Discurso durante a 36ª Sessão Deliberativa Ordinária, no Senado Federal

Considerações sobre o setor energético brasileiro. Realização, entre os dias 10 e 12 de abril, do encontro "Os movimentos populares, as instituições de ensino e pesquisa e o desenvolvimento regional da área de Tucuruí".

Autor
Ana Júlia Carepa (PT - Partido dos Trabalhadores/PA)
Nome completo: Ana Júlia de Vasconcelos Carepa
Casa
Senado Federal
Tipo
Discurso
Resumo por assunto
POLITICA ENERGETICA.:
  • Considerações sobre o setor energético brasileiro. Realização, entre os dias 10 e 12 de abril, do encontro "Os movimentos populares, as instituições de ensino e pesquisa e o desenvolvimento regional da área de Tucuruí".
Publicação
Publicação no DSF de 11/04/2003 - Página 7180
Assunto
Outros > POLITICA ENERGETICA.
Indexação
  • DEBATE, PLANEJAMENTO, POLITICA ENERGETICA, BRASIL, INCENTIVO, DESENVOLVIMENTO SUSTENTAVEL, DESENVOLVIMENTO REGIONAL, REGISTRO, PRESENÇA, MINISTRO DE ESTADO, MINISTERIO DE MINAS E ENERGIA (MME), COMISSÃO DE SERVIÇOS DE INFRAESTRUTURA, SENADO, REESTRUTURAÇÃO, SETOR, PARCERIA, PODER PUBLICO, INICIATIVA PRIVADA, PARTICIPAÇÃO, SOCIEDADE.
  • DETALHAMENTO, SISTEMA ELETRICO, BRASIL, PRIORIDADE, APROVEITAMENTO HIDROELETRICO, ESPECIFICAÇÃO, SITUAÇÃO, ESTADO DO PARA (PA), FALTA, RESPONSABILIDADE, INSTALAÇÃO, USINA HIDROELETRICA, AGRESSÃO, BIODIVERSIDADE, ECOSSISTEMA, DESLOCAMENTO, POPULAÇÃO, DEFESA, DISCUSSÃO, AMPLIAÇÃO, MUNICIPIOS, RECEBIMENTO, ROYALTIES, TRIBUTAÇÃO, PRODUÇÃO, ENERGIA, COMPENSAÇÃO, IMPACTO AMBIENTAL.
  • DEFESA, EXTINÇÃO, PRIVILEGIO, SUBSIDIOS, EMPRESA, CONSUMO, ENERGIA.
  • REGISTRO, ENCONTRO, MUNICIPIO, TUCURUI (PA), ESTADO DO PARA (PA), DEBATE, DESENVOLVIMENTO REGIONAL, PARTICIPAÇÃO, POPULAÇÃO, ESTABELECIMENTO DE ENSINO, CENTRAIS ELETRICAS DO NORTE DO BRASIL S/A (ELETRONORTE).

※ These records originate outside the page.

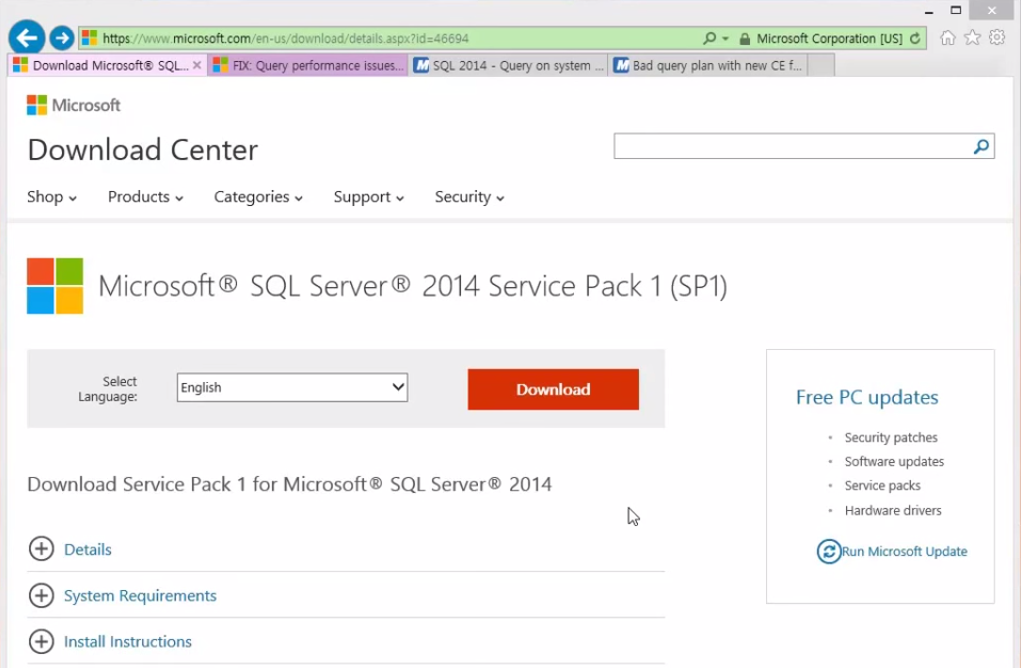Open the Products navigation menu
Screen dimensions: 1021x668
click(x=145, y=197)
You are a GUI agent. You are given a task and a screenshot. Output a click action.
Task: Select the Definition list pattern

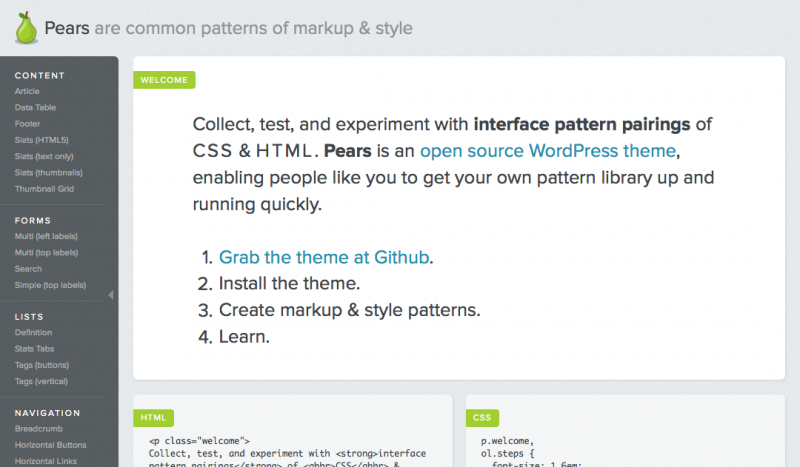click(33, 332)
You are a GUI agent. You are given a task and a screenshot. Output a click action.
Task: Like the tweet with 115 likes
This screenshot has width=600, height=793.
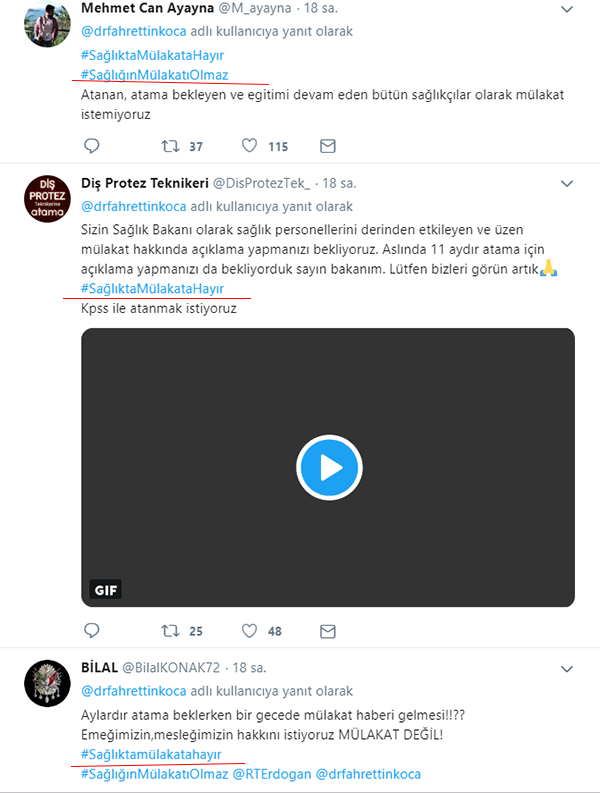[249, 146]
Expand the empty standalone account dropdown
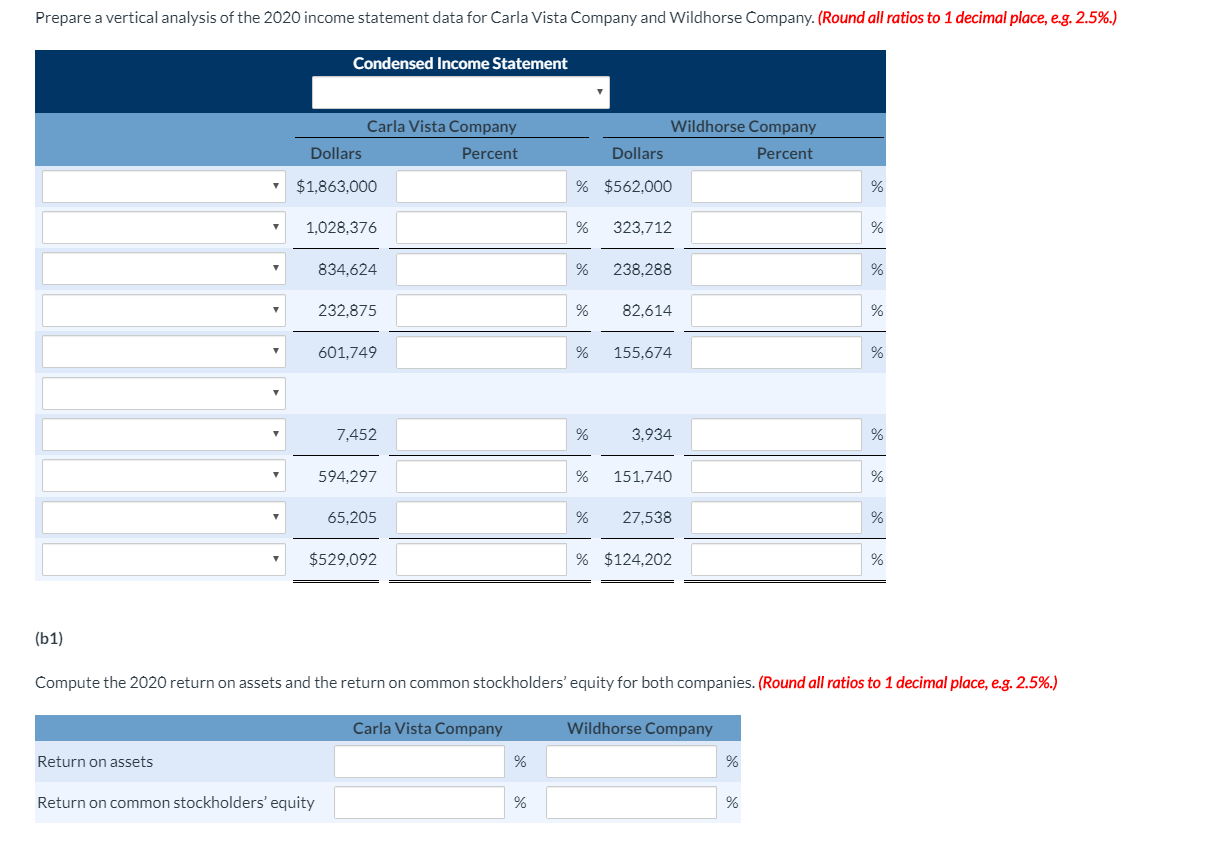Screen dimensions: 1205x841 (x=162, y=393)
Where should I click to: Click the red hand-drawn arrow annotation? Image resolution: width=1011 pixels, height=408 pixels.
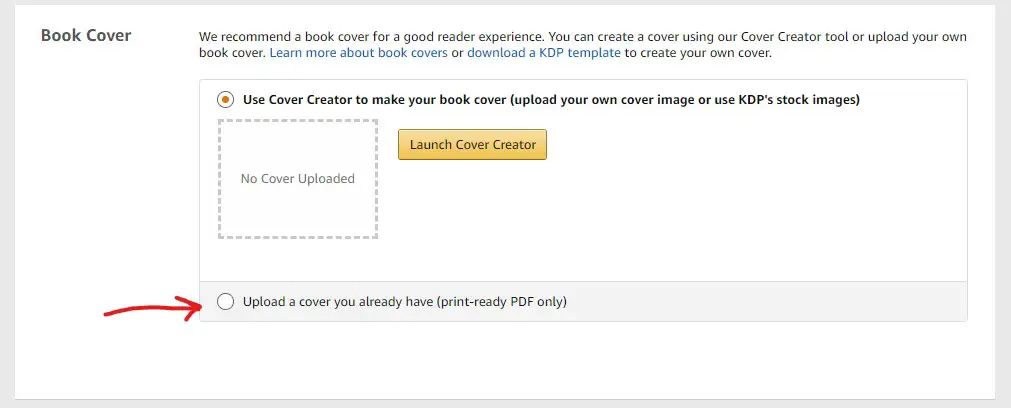pyautogui.click(x=153, y=307)
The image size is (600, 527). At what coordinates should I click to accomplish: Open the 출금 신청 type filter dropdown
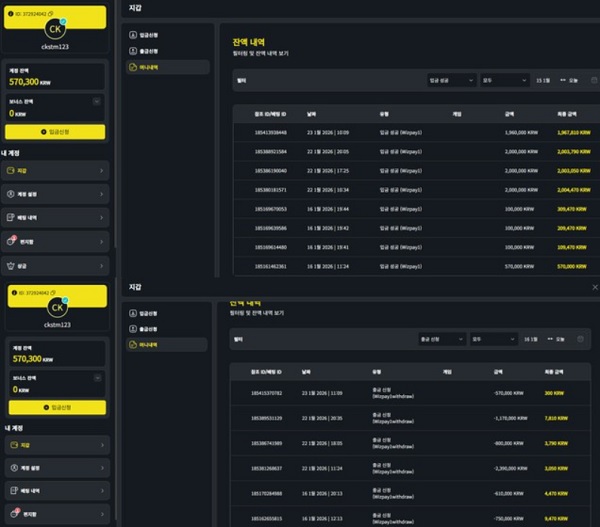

A SRª ANA JÚLIA CAREPA (Bloco/PT - PA. Pronuncia o seguinte discurso. Sem revisão da oradora.) - Sr. Presidente, Srªs e Srs. Senadores, venho a esta tribuna para falar do setor energético, assunto já muito comentado por vários Srs. Senadores. Entendemos esse setor como de responsabilidade pública pelo seu caráter altamente estratégico para o crescimento sustentável.

            Não é à toa que estamos presenciando uma guerra inescrupulosa e desnecessária, como, aliás, todas as guerras. A nós cabe discutir o tema sob o prisma da imensa gama de possibilidades de aproveitamento do potencial energético brasileiro a partir de fontes limpas, alternativas e renováveis. Também cabe discuti-lo pelo viés das metas de universalização, ou do significativo potencial de conservação de energia existente no País. E devo registrar que o Estado do Pará é o terceiro pior Estado do País em atendimento de energia elétrica, apesar de ser sede da maior hidrelétrica totalmente nacional, que é a Hidrelétrica de Tucuruí.

Cabe, finalmente, discuti-lo pelo âmbito do desenvolvimento regional e de como a energia pode ser um fator fundamental para alavancar econômica e socialmente as regiões que, pelos seus abundantes potenciais hidráulicos para geração de energia elétrica a custos muito inferiores à média dos praticados internacionalmente, devem ser vistas como estratégicas no novo modelo de gestão que iremos implantar - “com o planejamento regional, levando em conta os problemas ambientais e os benefícios do empreendimento à região e às populações atingidas”, como diz o plano de Governo apresentado à população. Lembro que a construção de grandes hidrelétricas afetou, muitas vezes, populações enormes, atingidas por barragens e deslocadas à força de suas casas ou reassentadas sem a devida compensação. Para nós da Região Norte é ainda mais premente que o planejamento energético torne-se um instrumento de desenvolvimento regional verdadeiramente sustentável.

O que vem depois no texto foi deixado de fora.